There will be no significant change to the current area-based farm support scheme in the UK for several years after Brexit, Defra Farming Minister George Eustice has said.

Speaking to MPs on the NI Affairs Committee in Westminster on Wednesday, Eustice maintained that the current Basic Payment Scheme will be rolled into UK law after Brexit and subsequent changes will be made gradually.

“From 2020 onwards we could make some modest changes, but we intend to proceed cautiously with a transition over a period of years,” he said.

“It will be at least three years before we see substantive change to the fundamental design of agricultural policy,” Eustice added.

He said that changes to agricultural policy in devolved regions of the UK, and the pace at which they are made, will be up to devolved administrations and not the UK government.

“NI might want to be more cautious about the pace of change and it would be open for them to do that,” Eustice said.

He added that it was likely that NI would continue to keep the current area-based scheme if there remained political deadlock and no functioning executive at Stormont into the future.

“I suspect what DAERA would choose to do is stick with a scheme that tracks very closely with the current Single Farm Payment [Basic Payment Scheme] until there is an administration in place that gives political direction of any changes it wants to make,” Eustice told MPs.

During his presentation, the MP for Camborne and Redruth appeared well briefed on the main differences between farming in NI compared with other parts of the UK. He said that although longer term agricultural policy would be under a broad UK framework, a future NI executive would have significant flexibility in designing farm support schemes.
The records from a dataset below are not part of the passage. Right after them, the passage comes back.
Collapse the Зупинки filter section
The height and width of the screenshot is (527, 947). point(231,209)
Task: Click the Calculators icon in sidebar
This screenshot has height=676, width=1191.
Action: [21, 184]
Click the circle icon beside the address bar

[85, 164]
“I would imagine that a future NI administration might want to have closer regard to what the Republic of Ireland is doing with policy, to ensure they are not doing anything that would put their own farmers at a disadvantage,” Eustice said.

Tax review

He was also asked about the issue of conacre land leasing arrangements in NI and what could be done to encourage longer-term leasing.
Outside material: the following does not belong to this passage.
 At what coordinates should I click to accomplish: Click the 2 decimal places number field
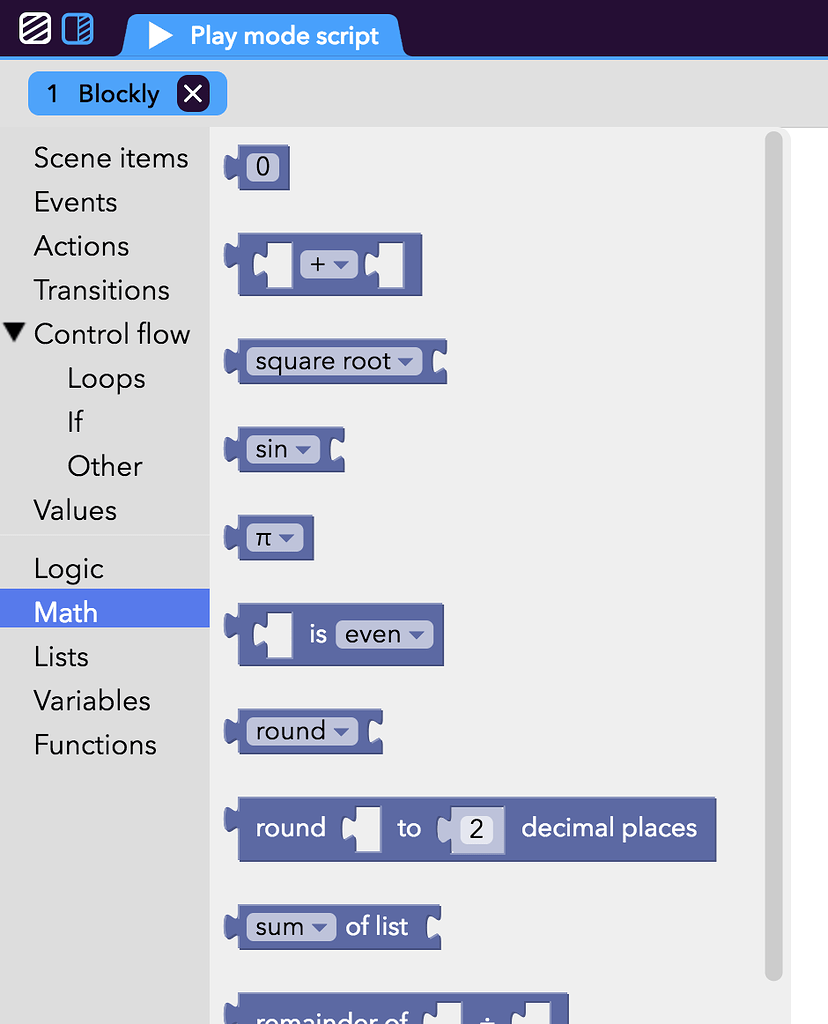[x=477, y=828]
In response, Eustice said that an ongoing review of Agricultural Property Relief (APR) by the Office of Tax Simplification could dis-incentivise short leasing arrangements.

“Some argue that the way APR works at present is as a tax avoidance tool for inheritance tax and people that are not farmers try to shelter their money in agricultural land,” he said.

He referred to a call from the Tenant Farmers Association for non-farming landowners to only be eligible for APR if they lease land in longer-term tenancies. However, he pointed out that there could be unintended consequences from changing the law, and it could lead to less land being available for renting.

The Office of Tax Simplification is due to report this autumn. It is not expected to bring forward any major changes at this stage, but could recommend a more detailed investigation into APR.